- Information -
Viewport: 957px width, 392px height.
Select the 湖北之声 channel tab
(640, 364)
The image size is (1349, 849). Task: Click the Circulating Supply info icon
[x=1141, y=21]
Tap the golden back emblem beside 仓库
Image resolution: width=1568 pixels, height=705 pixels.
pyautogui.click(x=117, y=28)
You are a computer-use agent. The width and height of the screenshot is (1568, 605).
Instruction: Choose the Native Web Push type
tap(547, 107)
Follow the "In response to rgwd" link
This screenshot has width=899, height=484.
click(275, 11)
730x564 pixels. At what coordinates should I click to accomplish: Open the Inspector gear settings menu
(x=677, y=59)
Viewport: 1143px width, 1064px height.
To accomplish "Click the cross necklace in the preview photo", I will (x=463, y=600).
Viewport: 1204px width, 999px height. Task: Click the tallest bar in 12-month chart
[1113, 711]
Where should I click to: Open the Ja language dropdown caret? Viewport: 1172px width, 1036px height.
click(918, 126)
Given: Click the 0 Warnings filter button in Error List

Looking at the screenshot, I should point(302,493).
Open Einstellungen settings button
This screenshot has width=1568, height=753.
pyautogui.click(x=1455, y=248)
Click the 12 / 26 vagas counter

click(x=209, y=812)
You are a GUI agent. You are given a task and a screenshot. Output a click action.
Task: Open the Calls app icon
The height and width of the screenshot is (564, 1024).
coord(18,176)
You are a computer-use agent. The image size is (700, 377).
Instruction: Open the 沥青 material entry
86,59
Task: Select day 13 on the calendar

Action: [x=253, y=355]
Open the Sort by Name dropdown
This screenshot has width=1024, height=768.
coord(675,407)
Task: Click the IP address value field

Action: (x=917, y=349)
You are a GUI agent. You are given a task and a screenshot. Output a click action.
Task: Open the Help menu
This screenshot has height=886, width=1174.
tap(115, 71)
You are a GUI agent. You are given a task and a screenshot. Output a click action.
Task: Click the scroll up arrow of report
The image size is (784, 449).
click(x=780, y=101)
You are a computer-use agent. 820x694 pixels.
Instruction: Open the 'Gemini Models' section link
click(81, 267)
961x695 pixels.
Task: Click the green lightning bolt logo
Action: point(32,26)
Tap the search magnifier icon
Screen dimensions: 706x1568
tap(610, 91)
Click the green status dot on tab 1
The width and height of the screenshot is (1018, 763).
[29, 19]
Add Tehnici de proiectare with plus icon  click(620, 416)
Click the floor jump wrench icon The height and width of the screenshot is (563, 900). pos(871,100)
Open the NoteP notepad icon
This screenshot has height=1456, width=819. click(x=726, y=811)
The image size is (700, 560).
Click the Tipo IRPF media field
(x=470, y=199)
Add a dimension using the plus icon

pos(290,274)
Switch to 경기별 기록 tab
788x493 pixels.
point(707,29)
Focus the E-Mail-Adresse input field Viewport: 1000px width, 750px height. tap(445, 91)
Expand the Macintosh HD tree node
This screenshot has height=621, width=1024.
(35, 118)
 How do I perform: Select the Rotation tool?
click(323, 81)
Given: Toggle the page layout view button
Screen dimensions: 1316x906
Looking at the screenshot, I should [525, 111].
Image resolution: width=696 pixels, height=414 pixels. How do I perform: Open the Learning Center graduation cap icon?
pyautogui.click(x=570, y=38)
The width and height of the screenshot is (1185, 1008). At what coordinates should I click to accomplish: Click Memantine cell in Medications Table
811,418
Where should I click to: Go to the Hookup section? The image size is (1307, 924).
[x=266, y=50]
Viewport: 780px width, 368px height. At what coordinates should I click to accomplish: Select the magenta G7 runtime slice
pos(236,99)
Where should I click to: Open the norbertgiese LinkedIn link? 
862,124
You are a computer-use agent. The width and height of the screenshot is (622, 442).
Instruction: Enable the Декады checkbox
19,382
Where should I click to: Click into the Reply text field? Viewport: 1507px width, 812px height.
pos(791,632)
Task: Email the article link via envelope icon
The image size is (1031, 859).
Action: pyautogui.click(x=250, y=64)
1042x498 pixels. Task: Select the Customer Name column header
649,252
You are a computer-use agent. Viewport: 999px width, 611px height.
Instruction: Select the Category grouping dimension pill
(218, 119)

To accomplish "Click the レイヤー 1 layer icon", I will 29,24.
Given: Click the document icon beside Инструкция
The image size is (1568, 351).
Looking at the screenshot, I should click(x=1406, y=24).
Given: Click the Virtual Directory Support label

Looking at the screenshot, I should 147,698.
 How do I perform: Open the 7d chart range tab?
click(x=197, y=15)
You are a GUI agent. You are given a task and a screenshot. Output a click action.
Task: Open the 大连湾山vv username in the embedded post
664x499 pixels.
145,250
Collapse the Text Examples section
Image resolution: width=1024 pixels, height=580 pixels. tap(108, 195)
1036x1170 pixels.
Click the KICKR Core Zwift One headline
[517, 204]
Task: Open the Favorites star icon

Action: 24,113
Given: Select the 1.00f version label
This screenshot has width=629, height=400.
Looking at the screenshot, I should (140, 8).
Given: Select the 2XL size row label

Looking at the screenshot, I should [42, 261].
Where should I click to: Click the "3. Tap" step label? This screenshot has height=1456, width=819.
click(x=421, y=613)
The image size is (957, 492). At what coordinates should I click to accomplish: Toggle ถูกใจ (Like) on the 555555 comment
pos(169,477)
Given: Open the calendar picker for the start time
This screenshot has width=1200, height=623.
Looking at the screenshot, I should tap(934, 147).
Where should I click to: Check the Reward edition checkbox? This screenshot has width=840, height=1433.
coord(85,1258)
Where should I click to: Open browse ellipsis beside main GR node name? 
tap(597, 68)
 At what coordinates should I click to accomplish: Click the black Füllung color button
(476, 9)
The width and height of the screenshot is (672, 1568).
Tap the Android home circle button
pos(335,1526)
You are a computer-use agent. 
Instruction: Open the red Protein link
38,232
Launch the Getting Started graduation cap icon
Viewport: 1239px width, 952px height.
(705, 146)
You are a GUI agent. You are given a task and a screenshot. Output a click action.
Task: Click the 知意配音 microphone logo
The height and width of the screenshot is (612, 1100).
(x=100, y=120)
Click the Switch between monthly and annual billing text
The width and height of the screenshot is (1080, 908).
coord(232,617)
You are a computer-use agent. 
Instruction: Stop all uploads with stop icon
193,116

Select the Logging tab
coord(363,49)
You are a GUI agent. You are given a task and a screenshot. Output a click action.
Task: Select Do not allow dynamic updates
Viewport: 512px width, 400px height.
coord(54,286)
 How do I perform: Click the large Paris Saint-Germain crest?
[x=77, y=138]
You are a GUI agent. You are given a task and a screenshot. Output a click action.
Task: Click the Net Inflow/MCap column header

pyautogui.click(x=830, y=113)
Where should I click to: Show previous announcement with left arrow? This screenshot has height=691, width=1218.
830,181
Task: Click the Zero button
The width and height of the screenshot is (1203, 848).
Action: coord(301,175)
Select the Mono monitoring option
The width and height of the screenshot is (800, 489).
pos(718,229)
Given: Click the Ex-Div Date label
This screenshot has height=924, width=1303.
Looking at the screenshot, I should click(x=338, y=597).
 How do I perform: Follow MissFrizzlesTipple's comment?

- Exercise instructions -
In the listing above, find each line with the word "will" and copy it.

- Written solution -
To accomplish "Click the cross necklace in the preview photo", I will (x=463, y=600).
To accomplish "Click the レイヤー 1 layer icon", I will 29,24.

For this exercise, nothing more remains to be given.